Или материнская любовь – это и есть инстинктивное чутье к боли своего детища, искра сострадания, которая дремлет в каждом человеке, даже если он обречен жить нечеловеческой жизнью? Так думал Люсьен: мать, любящая своих детей, говорил он, всегда знает, когда им плохо. Но я с ним не согласна. Хотя и не виню ни в чем мать, которую трудно назвать матерью. Бедность безжалостно выкашивает в человеке сочувствие к ближнему, опустошает его душу, лишает каких бы то ни было эмоций, чтобы он мог тянуть свою лямку. Нет, я не верю в красивые сказки – не материнская любовь вела мою мать, а исконно присущее бедняку ожидание несчастья. Бедняк рождается с ним, оно укоренено в нем, и оно подсказало ей, что у таких бедняков, как мы, неминуемо наступает вечер, когда обесчещенная дочь возвращается под дождем и ветром к домашнему очагу умирать.
Лизетта прожила на свете ровно столько, сколько было нужно, чтобы выносить ребенка. А новорожденный сделал то, чего от него ждали: умер через три часа после рождения. Из этой трагедии, которую мои родители считали естественным ходом вещей и огорчились не больше – хотя и не меньше, – чем если бы потеряли козу, я вынесла две истины: сильные живут, слабые умирают; счастье и несчастье зависят от твоего места на общественной лестнице. Лизетта была красивой и бедной, я некрасивой и умной, но меня тоже постигнет несчастье, если я попытаюсь, используя свои способности, посягнуть на другой социальный уровень. Но поскольку перестать быть собой и поглупеть я не могла, то нашла другой выход: затаиться, не выдавать себя и никогда не иметь дела с людьми из чужого мира.
Из молчуньи я стала еще и подпольщицей.
Внезапно я поняла, что сижу у себя на кухне в Париже, в самом сердце враждебного мира, где выкроила себе крошечное тайное убежище, которое никогда не покидаю, – сижу и плачу, а на меня сочувственно смотрит, держит за руку и ласково поглаживает маленькая девочка. Поняла, что обо всем рассказала – о Лизетте, о своей матери, о дожде, о растоптанной красоте, а главное, о злой судьбе, которая посылает возжелавшим заново родиться мертвым матерям мертворожденных младенцев. Я плакала горько и неудержимо, рыдала вовсю, но вместе со смущением чувствовала необъяснимое счастье оттого, что взгляд Паломы, суровый и отчужденный, все теплел и теплел, согревая мои безутешные слезы.

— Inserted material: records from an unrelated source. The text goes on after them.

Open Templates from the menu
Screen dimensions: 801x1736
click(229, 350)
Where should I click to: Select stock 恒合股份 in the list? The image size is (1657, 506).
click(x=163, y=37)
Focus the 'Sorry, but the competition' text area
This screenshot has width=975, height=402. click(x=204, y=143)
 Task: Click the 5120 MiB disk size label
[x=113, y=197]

– Господи! – сказала я, немного успокоившись. – Прости, Палома, я такая глупая!
– А знаете, мадам Мишель, – сказала она в ответ, – благодаря вам у меня появилась надежда.

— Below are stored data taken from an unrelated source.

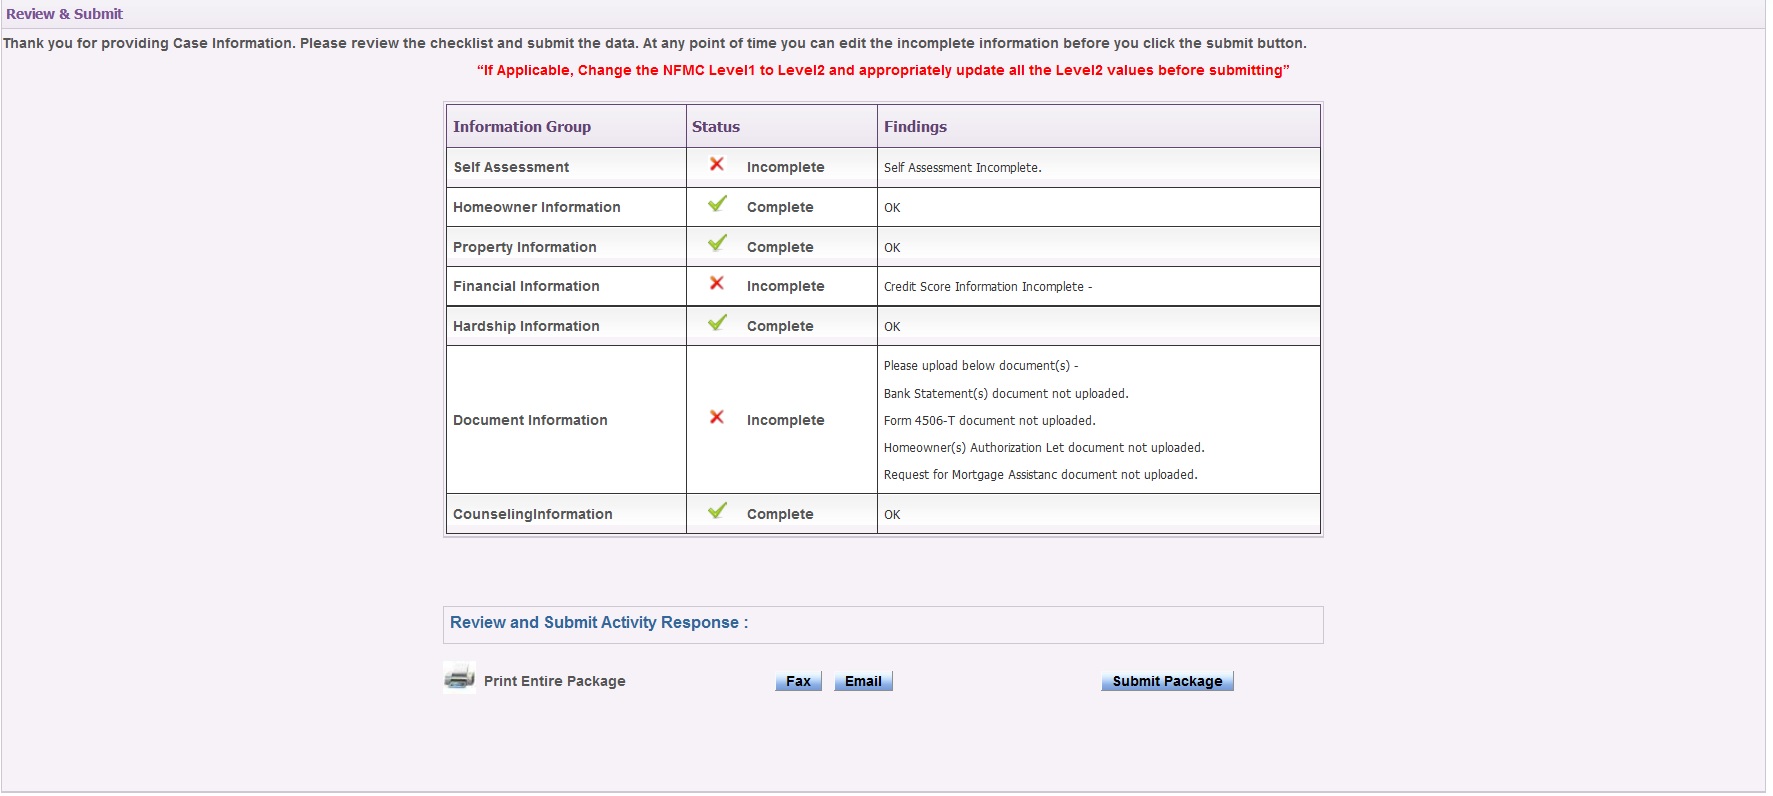Screen dimensions: 1773x796
Task: Click the Information Group column header
Action: [522, 127]
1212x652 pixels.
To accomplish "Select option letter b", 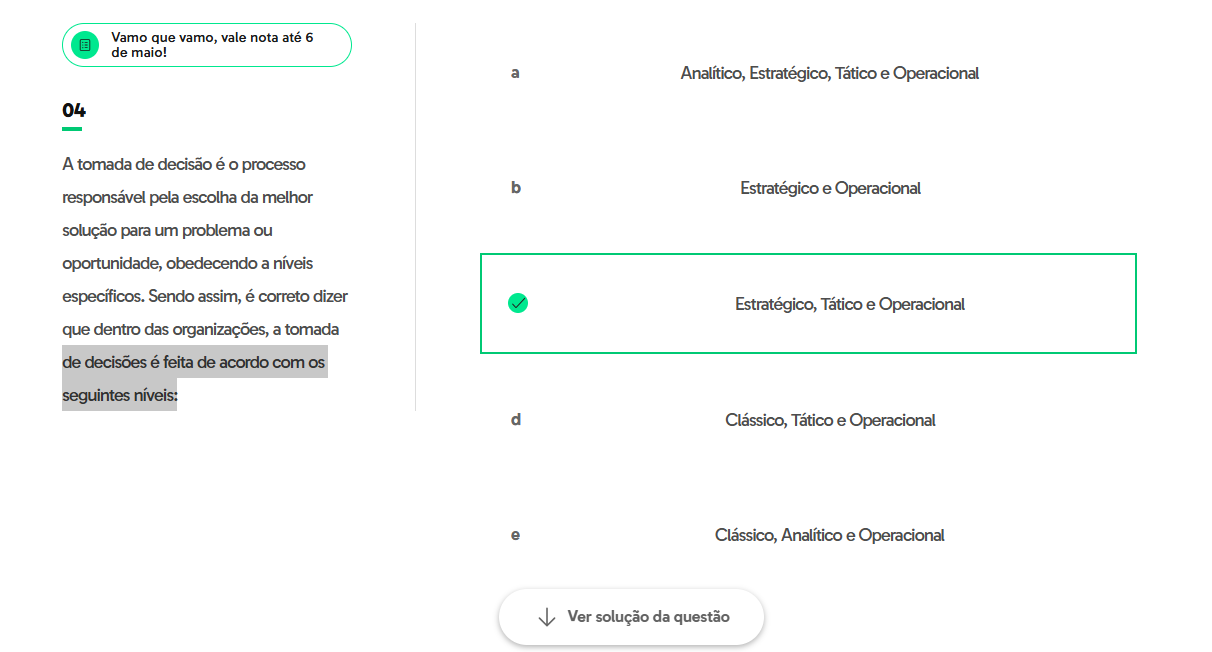I will 516,188.
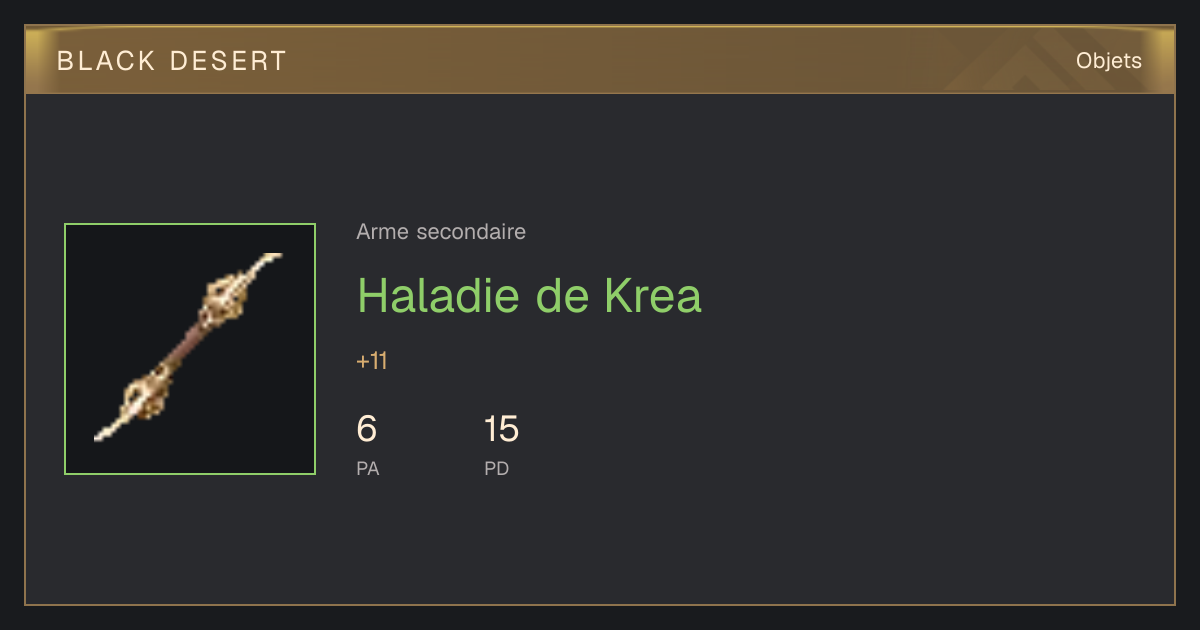Select the Arme secondaire category label
The image size is (1200, 630).
441,232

– Надежда? – переспросила я, трагически всхлипывая.
– Да, – сказала Палома. – Теперь я думаю, что переломить судьбу все-таки возможно.
Мы просидели с Паломой довольно долго, держались за руки и молчали. У меня появился друг – добрая двенадцатилетняя душа, и я испытывала к Паломе горячую благодарность, хоть и понимала всю несуразность своей привязанности, и все же, при всей впечатляющей разнице в возрасте, положении, житейских обстоятельствах, мы с ней были друзьями.
Когда Соланж Жосс пришла за дочерью, мы с Паломой заговорщицки, как закадычные подружки, переглянулись и распростились, уверенные, что скоро увидимся вновь. Дверь за ними закрылась, я уселась в кресло перед телевизором, положила руку на грудь, послушала, как бьется сердце, и себе на удивление громко произнесла: может, это и значит – жить.